Whether a high-volume originator or loan servicer, community bank, credit union or captive auto lender, it is important to provide excellent customer value while minimizing organizational risk. A loan management solution or loan management system (LMS) should enable financial institutions to automate the processes for achieving cost savings and enhanced customer experience.
Here’s a look at some of the business benefits to banks if they optimize their consumer lending solutions:
• Business agility- Faster time to market with new product launches
• Operational efficiency – Advanced operations and service levels with optimal cost
• Business growth – Support for multiple product lines, multiple channels with business analytics
• Enhanced manageability – consolidation and automation of lending processes
• Customer satisfaction – Straight through processing for quick disbursal of loans and other customer requests
Benefits of an Automated Loan Processes
Collection performance is a by-product of the quality and accuracy of information provided by the lending management system. A profitable collections program calls for departmental organization utilizing automated programs that emphasize speed and flexibility while providing collectors with more control.

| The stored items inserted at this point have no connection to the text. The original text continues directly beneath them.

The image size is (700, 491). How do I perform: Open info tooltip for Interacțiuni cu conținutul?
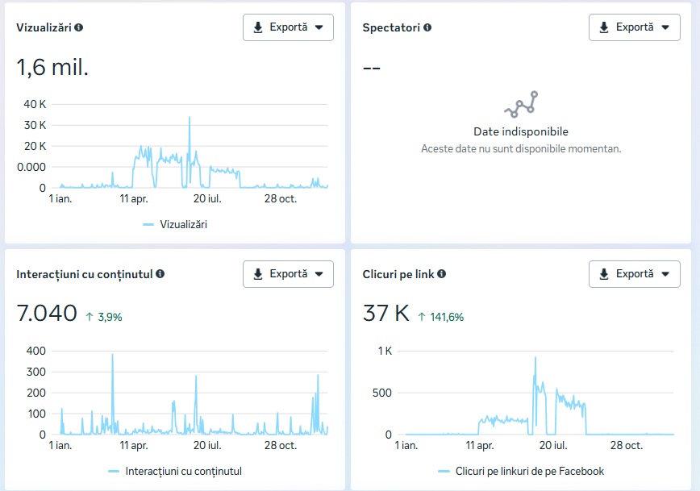click(x=160, y=274)
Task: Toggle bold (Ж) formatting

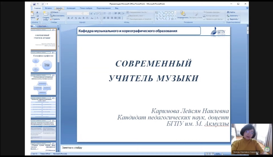Action: 69,18
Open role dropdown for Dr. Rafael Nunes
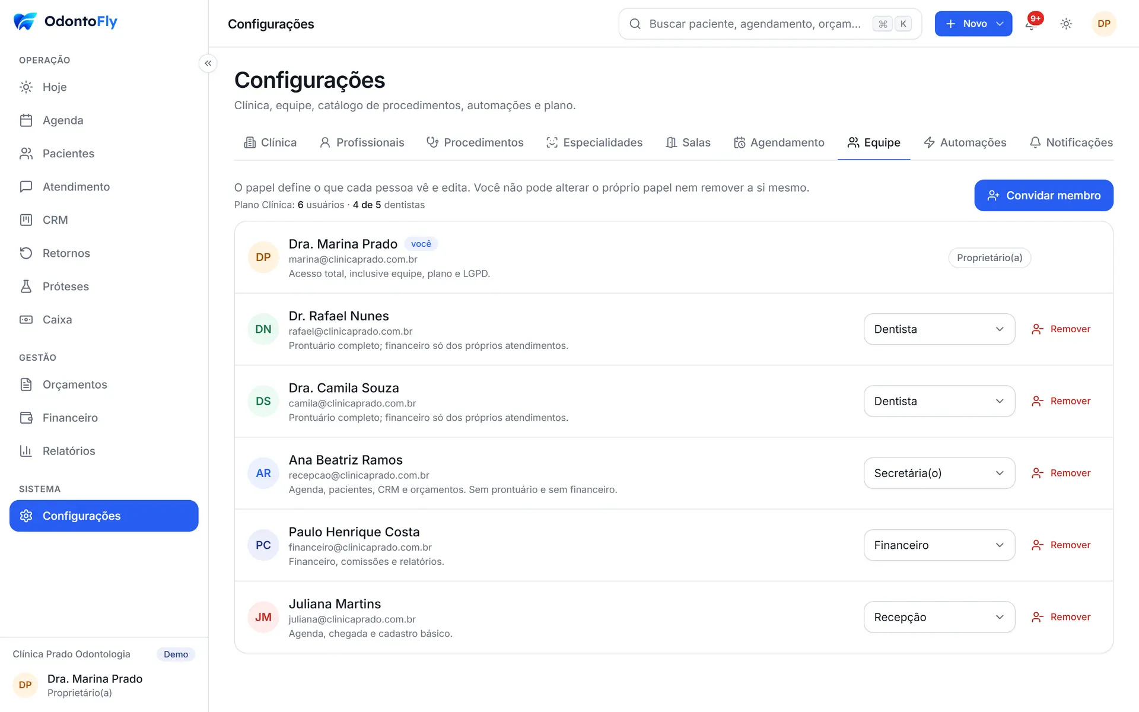1139x712 pixels. 939,329
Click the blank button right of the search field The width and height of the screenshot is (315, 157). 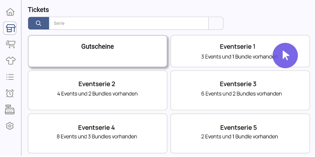click(x=216, y=23)
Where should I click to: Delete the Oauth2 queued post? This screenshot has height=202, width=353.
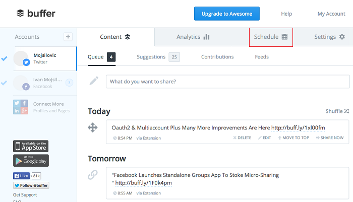coord(242,138)
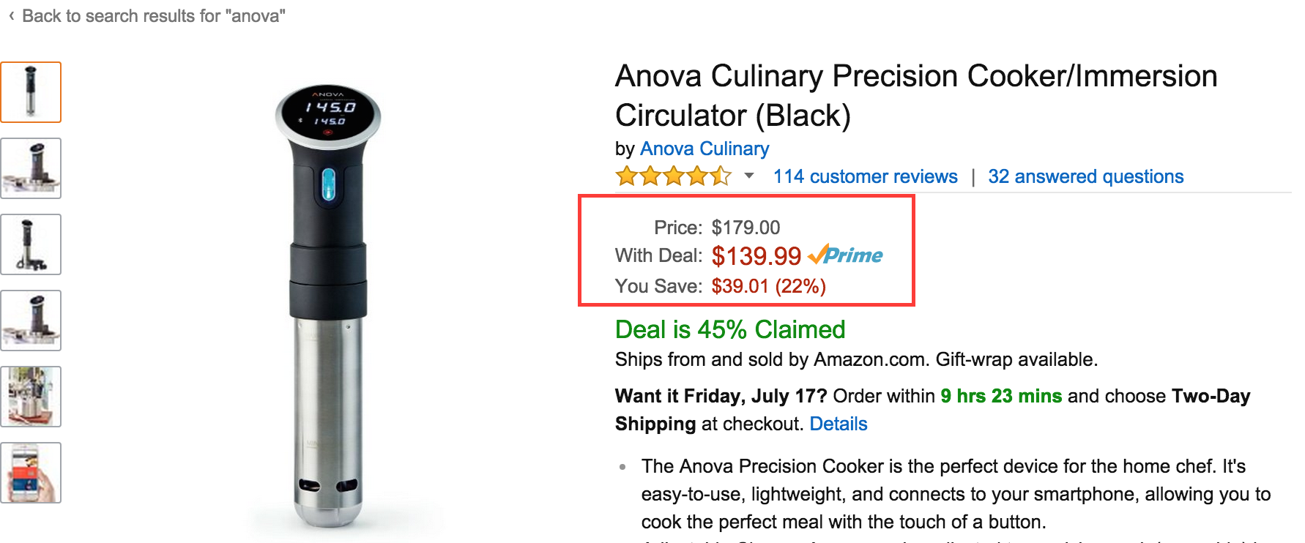Select the third thumbnail showing cooker with clamp

click(31, 244)
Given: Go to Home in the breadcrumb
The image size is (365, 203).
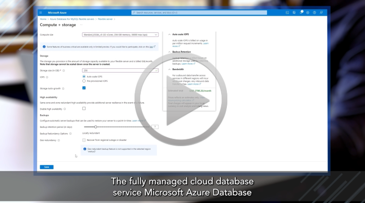Looking at the screenshot, I should (43, 19).
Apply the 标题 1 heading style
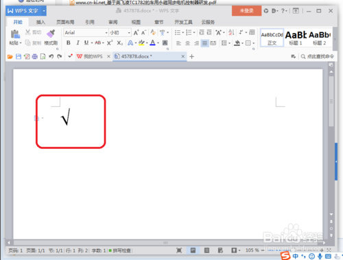 [x=296, y=38]
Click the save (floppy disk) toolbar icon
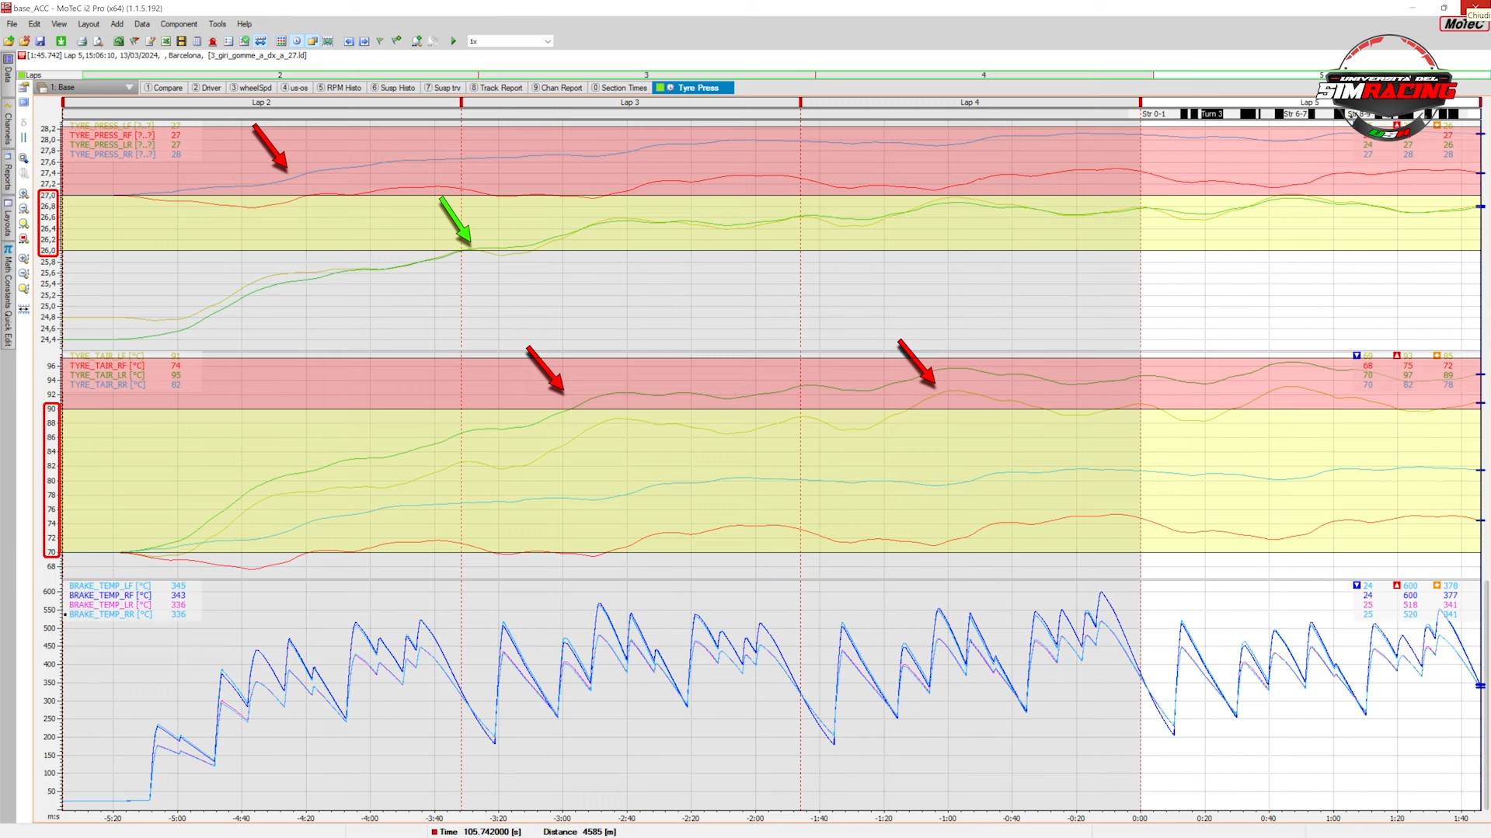1491x838 pixels. 40,41
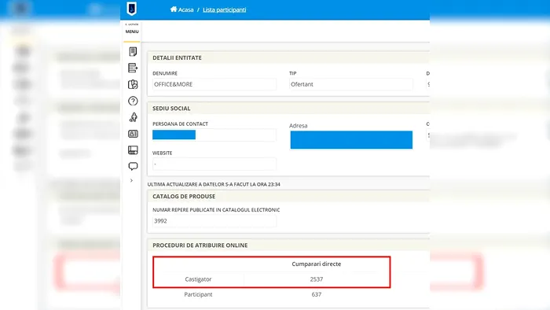550x310 pixels.
Task: Open the monitor screen sidebar icon
Action: 133,150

While lenders have taken to technology for loan origination, the collections which are a source of significant potential revenue, has been left to archaic manual processes or third party service vendors such as collection agencies. This is surprising, since the foundation for reduced delinquencies and high recovery rates is accurate tracking of problem accounts with productive telephone follow up, activities which both benefit from automation. The index card and telephone method is labor intensive and susceptible to errors, besides being costly. Software technology has developed to the point that its impact on reducing delinquencies can no longer be ignored.
Loan-origination policies and credit screenings have a limited effectiveness in diminishing problem loans. And in a flat economy, credit reports often fail to accurately reflect the clients repayment ability. Once a loan is approved, the lenders loan servicing system is the only control over delinquencies and defaults.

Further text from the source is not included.